East Africa imports around an eighth of the world's used clothing into an industry that employs some 355,000 people who earn $230 million a year, according to a study by the American development agency, USAID.
The large majority of these clothes come from the US and regional leaders, including Rwanda's Paul Kagame, blame the cast-offs for stymieing development of their own clothing industries.
While Twagirayezu has watched his business wither, Dusabe switched to selling Chinese imports, but is not faring much better.
"You can't imagine how many customers I have lost by switching to selling Chinese clothes! Many people still come asking for second-hand clothes, when they don't find them they don't come back," he said.
Second-clothes business at Gisozi Market
Twagirayezu agreed, saying customers prefer second-hand clothes to Chinese imports, citing the lower price and higher quality.
Initially, the East African Community regional bloc was united in its battle against used clothes.
But the alliance cracked as Kenya, Tanzania and Uganda balked at the prospect of retaliatory loss of access to US markets via the African Growth and Opportunity Act (AGOA) whereby some countries can export some products to the US duty free.
Rwanda, alone, did not capitulate and in 2016 its imports of used clothing dropped by a third.
In late March this year the US told Rwanda it would lose some of its AGOA benefits within 60 days as a result. The deadline since passed and no action was announced, but with President Donald Trump on the warpath over trade Rwanda is unlikely to be forgotten.
Rwanda's clothing industry is nascent, with only a couple of players, which means there are some surprising victims of the trade spat.
One of those losing out is Chinese garment maker C&H which set up in Kigali's special economic zone in order to enjoy AGOA benefits.
Many of its US clients have put orders on hold until the AGOA issue is resolved. "We have lost market in the US because of the AGOA situation," said manager Emmy Iraguha.
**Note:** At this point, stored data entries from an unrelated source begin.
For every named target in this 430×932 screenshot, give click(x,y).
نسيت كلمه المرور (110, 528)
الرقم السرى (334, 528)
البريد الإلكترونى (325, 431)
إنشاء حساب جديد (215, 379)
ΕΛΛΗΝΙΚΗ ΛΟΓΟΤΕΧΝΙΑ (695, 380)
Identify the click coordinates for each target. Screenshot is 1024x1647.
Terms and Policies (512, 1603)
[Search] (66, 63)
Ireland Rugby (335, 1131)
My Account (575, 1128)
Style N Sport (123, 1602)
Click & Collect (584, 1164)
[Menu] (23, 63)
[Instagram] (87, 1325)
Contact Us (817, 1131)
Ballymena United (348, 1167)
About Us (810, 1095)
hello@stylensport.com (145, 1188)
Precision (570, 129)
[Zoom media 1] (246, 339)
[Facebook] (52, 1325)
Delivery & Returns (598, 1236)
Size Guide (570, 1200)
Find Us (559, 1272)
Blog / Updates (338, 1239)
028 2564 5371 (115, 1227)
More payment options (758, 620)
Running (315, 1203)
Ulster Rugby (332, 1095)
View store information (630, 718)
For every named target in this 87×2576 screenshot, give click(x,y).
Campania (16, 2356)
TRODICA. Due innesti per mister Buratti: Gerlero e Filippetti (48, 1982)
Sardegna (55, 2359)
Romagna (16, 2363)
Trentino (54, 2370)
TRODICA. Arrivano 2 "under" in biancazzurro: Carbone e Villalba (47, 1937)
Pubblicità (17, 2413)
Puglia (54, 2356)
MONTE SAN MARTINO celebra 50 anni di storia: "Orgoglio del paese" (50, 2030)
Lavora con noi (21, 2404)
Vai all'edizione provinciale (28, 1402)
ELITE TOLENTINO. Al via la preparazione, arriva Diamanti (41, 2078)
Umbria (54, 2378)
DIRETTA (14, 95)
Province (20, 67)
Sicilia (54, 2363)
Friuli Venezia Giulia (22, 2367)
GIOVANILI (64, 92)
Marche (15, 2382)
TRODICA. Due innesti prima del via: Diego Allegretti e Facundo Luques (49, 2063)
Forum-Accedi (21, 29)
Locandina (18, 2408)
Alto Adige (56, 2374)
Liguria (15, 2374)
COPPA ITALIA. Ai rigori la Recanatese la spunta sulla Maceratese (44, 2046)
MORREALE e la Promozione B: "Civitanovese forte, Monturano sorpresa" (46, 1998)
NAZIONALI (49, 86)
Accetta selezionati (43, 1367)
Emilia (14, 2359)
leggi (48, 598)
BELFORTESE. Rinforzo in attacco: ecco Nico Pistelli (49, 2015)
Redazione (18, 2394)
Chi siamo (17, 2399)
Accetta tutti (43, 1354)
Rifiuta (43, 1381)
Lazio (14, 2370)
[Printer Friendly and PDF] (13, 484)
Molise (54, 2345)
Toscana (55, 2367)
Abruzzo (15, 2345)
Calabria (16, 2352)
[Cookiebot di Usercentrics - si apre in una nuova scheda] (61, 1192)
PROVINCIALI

C&H has an annual turnover of $154 million and has been producing exclusively for export. It has not yet bowed to Rwandan government pressure to produce clothes for the local market to fill the gap left by the dearth of second-hand clothes.
Rwanda's other clothes producer is Uterxwa, which specialises in industrial clothing and uniforms, has welcomed the "positive move" to ban second-hand clothes.
Thierry Ngendahimana, who started a second-hand clothes business three years ago, arranges stock at his shop in Kigali
"Once the companies making clothes locally are many the products will be competitive, not only in Rwanda but even in the neighbouring countries," said managing director Ritesh Patel, alluding to the difficulty of producing clothes cheaply enough for the domestic market.
"The alternatives to secondhand clothes are very expensive," said Kevin Uwamahoro, a motorcycle taxi driver who crosses into Uganda to go clothes shopping at its still-thriving second-hand markets.
The big winner in this David and Goliath trade war might well be Chinese companies whose flood of cheap garments are set to replace used clothing while continuing to stifle local industrialisation.
"Considerable imports of Chinese clothing, both legitimate and undeclared, constitute the real threat to the East African textile industry," said the USAID study.
However, Andrew Mold of the UN's Economic Commission for Africa, said high import tariffs on clothes from China and India mean there is a "margin for regional firms to compete".
In the meantime, however, it is ordinary Rwandans -- buyers and sellers of second-hand clothes -- who continue to suffer.